Stored entries:
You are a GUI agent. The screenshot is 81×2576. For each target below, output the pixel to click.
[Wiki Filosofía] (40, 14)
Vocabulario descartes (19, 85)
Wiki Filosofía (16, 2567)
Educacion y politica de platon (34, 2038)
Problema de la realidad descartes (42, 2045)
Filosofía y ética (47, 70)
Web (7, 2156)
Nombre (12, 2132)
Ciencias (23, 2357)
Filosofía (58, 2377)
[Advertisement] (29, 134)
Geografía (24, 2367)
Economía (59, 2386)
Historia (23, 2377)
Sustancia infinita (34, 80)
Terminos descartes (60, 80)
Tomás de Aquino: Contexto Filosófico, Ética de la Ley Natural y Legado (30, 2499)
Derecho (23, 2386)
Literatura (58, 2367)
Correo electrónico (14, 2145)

# TASK GOAL
Without omitting anything, reproduce the whole of the data.

# SOLUTION FOR THIS EXERCISE
You are a GUI agent. The screenshot is 81×2576. For each target below, output the pixel to click.
[Wiki Filosofía] (40, 14)
Vocabulario descartes (19, 85)
Wiki Filosofía (16, 2567)
Educacion y politica de platon (34, 2038)
Problema de la realidad descartes (42, 2045)
Filosofía y ética (47, 70)
Web (7, 2156)
Nombre (12, 2132)
Ciencias (23, 2357)
Filosofía (58, 2377)
[Advertisement] (29, 134)
Geografía (24, 2367)
Economía (59, 2386)
Historia (23, 2377)
Sustancia infinita (34, 80)
Terminos descartes (60, 80)
Tomás de Aquino: Contexto Filosófico, Ética de la Ley Natural y Legado (30, 2499)
Derecho (23, 2386)
Literatura (58, 2367)
Correo electrónico (14, 2145)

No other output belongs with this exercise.